Queen Street Rapid Removal Towing Pilot takes aim at illegally parked vehicles during afternoon rush

Queen Street East in the Beach is part of the area to be covered by the Queen Street Rapid Removal Towing Pilot which will focus on quickly removing illegally parked cars during the afternoon rush hour. The pilot project begins on Monday, Oct. 7.

Those who park illegally on Queen Street East during afternoon rush hour could find their cars towed and moved to nearby side streets starting this Monday, Oct. 7.

Mayor John Tory announced the Queen Street Rapid Removal Towing Pilot along with members of the Toronto Police Service’s Parking Enforcement Unit during a press conference on Friday, Oct. 4.

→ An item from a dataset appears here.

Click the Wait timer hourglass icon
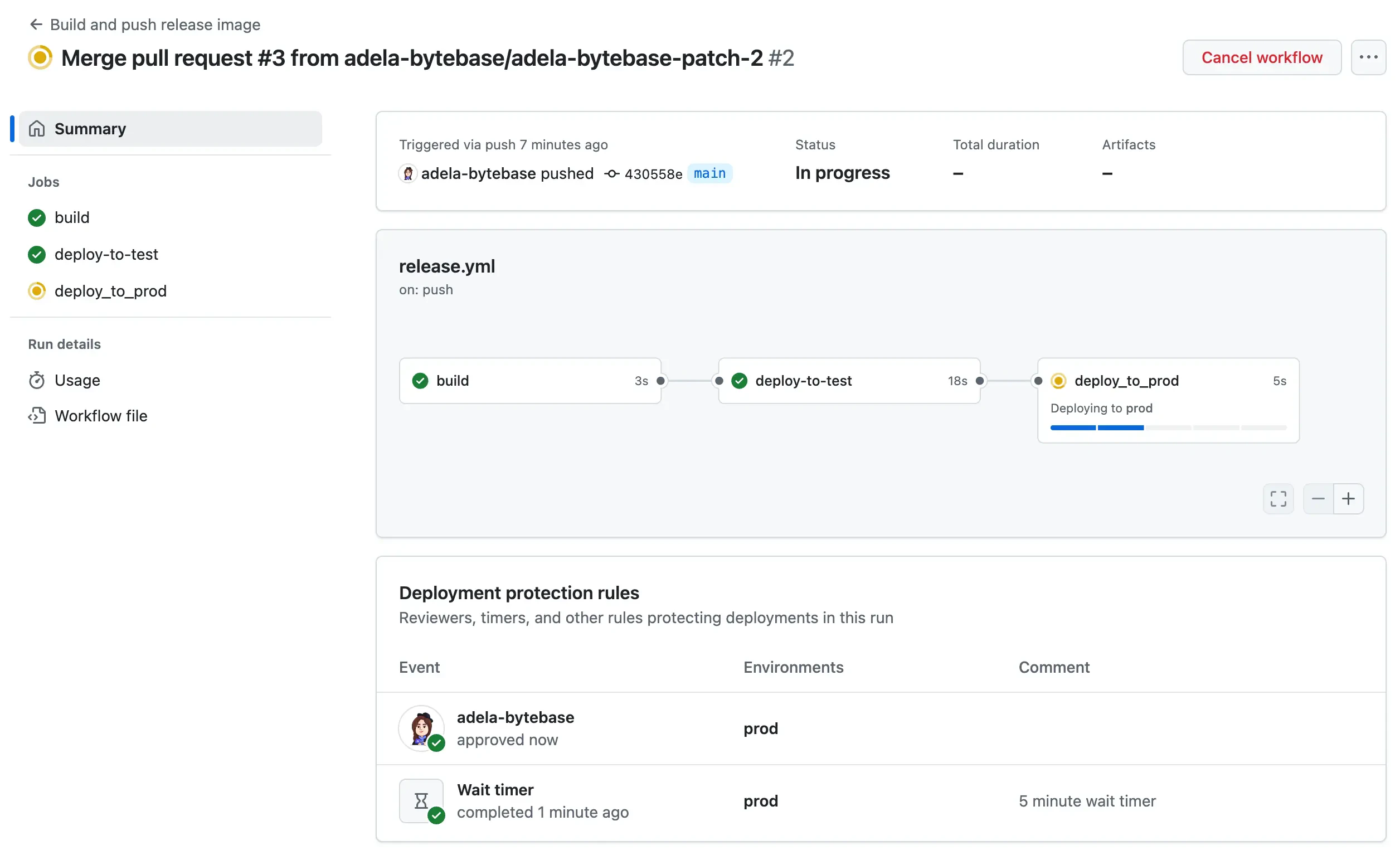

“Traffic congestion caused by illegally parked vehicles is frustrating and dangerous for transit riders, cyclists, pedestrians and drivers,” said Tory in a press release.

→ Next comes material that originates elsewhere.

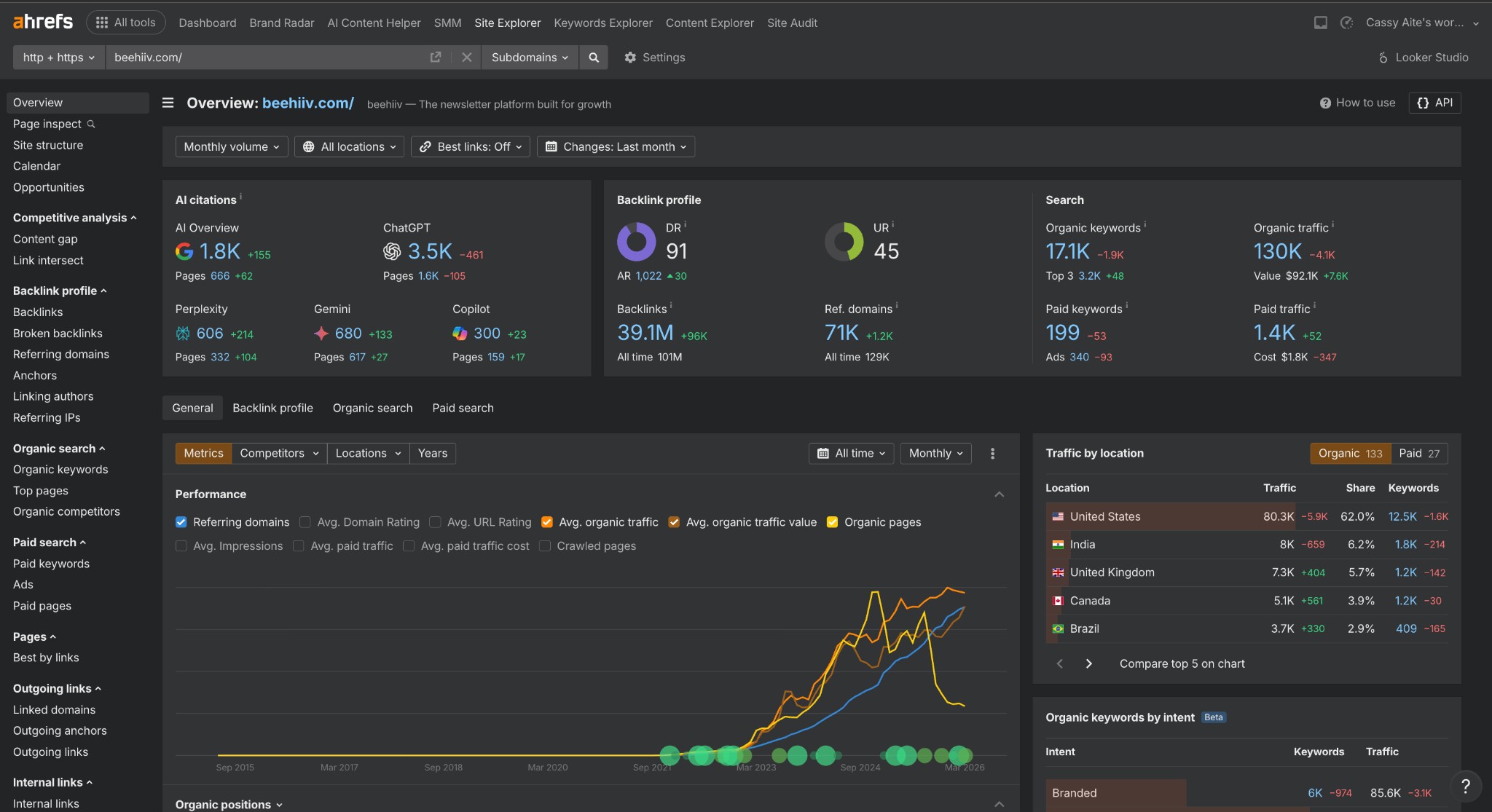The height and width of the screenshot is (812, 1492).
Task: Switch to the Paid search tab
Action: coord(463,408)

“The sooner we can get those vehicles moved, and get others on their way, the better. I look forward to seeing the results of this pilot and I’m confident it will help us in our ongoing efforts to combat congestion on Queen Street and on other busy routes in Toronto.”

The pilot project will last for approximately six weeks and will see tow trucks quickly remove illegally parked cars along the entire length of Queen Street across Toronto from Fallingbrook Road in the east to Roncesvalles Avenue in the west.

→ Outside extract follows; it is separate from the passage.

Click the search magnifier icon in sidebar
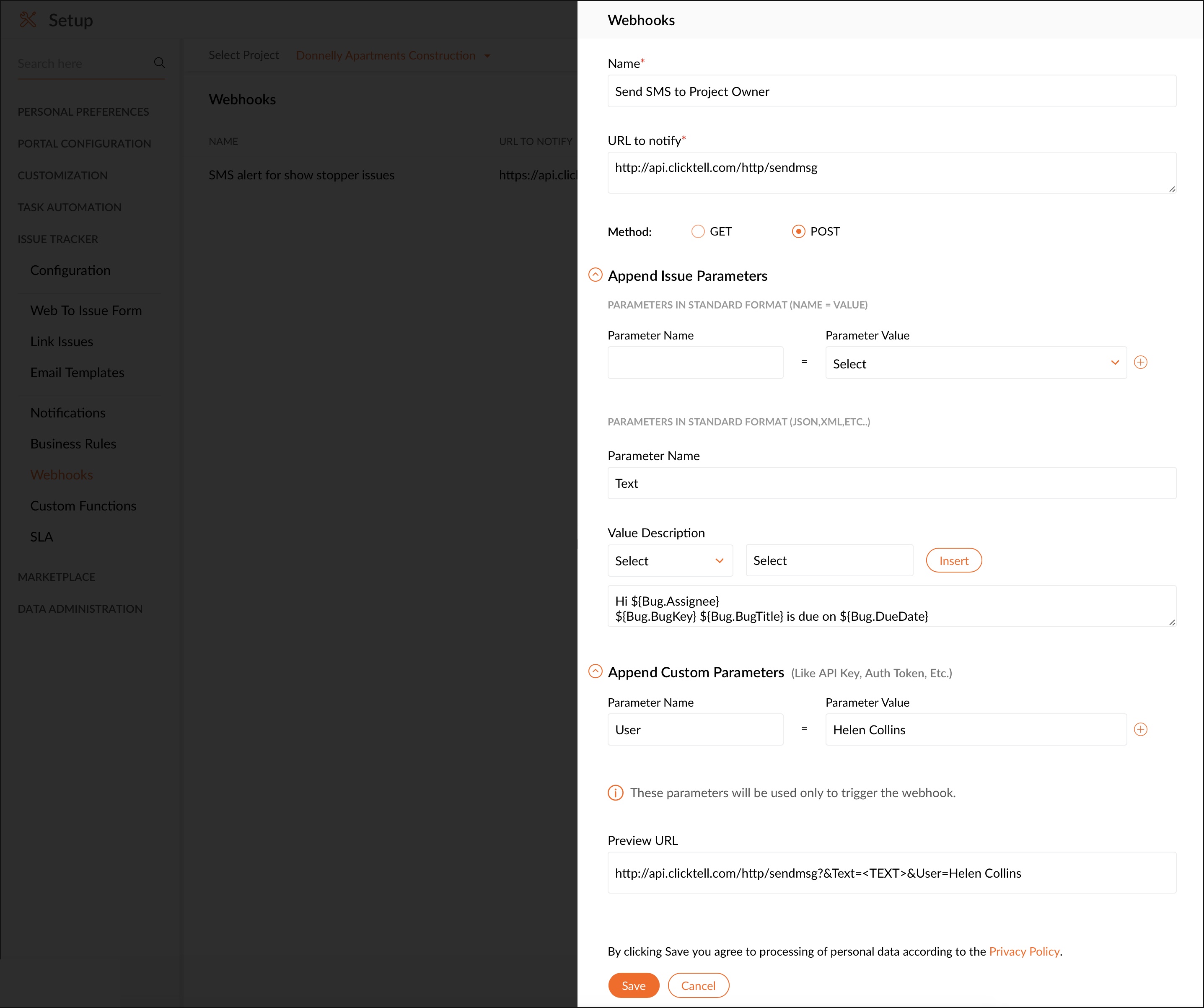The image size is (1204, 1008). [159, 63]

It is hoped this will increase the number of illegally parked cars removed as tow trucks will not have to take the vehicles to impound yards located outside of the area. It’s estimated it takes as long as 90 minutes for a tow truck to hook up a car, take it to an outlying impound yard and then return to get the next vehicle.

This pilot project is expected to see the volume of cars removed increase significantly since they will only be towed a short distance away, and ultimately see less delays on Queen Street for drivers and those taking transit.

Drivers who are towed will get a parking ticket but will not have to pay an impound fee and the towing charge will also be waived.

In the downtown core, a number of side streets as been identified as locations where towed cars will be taken.

In the Queen Street East area through the Beach, exact locations of where towed vehicles will be taken has not been finalized.

“The tow trucks will have to cognizant of where they are taking the cars and what side of the street they are being put on,” said Beaches-East York Councillor Brad Bradford in an interview with Beach Metro News on Friday afternoon.

Those who have been towed will be able to find out where their vehicle has been moved to by calling Toronto police’s non-emergency number at 416-808-2222.

Bradford is hoping the pilot project will help move vehicles and streetcars more efficiently along Queen Street East.

“One illegally parked car can really cause huge delays for streetcars and cars,” he said. “The aim is to effectively move more people.”

According to the city, almost 11,000 parking/stopping violations were issued and approximately 2,400 vehicles were towed during the rush hour period on Queen Street in 2018.

Police identified the afternoon rush period on Queen Street as particularly challenging due to cars parking and stopping illegally. Each day, approximately 45 tickets are written and 10 vehicles are towed on Queen Street, the city said.

If the pilot proves successful, the city and police will examine opportunities to run this program during morning and afternoon rush hour periods on other routes.

Feedback and data gathered from the pilot may also inform future congestion strategies, including updates to the City of Toronto’s Congestion Management Plan.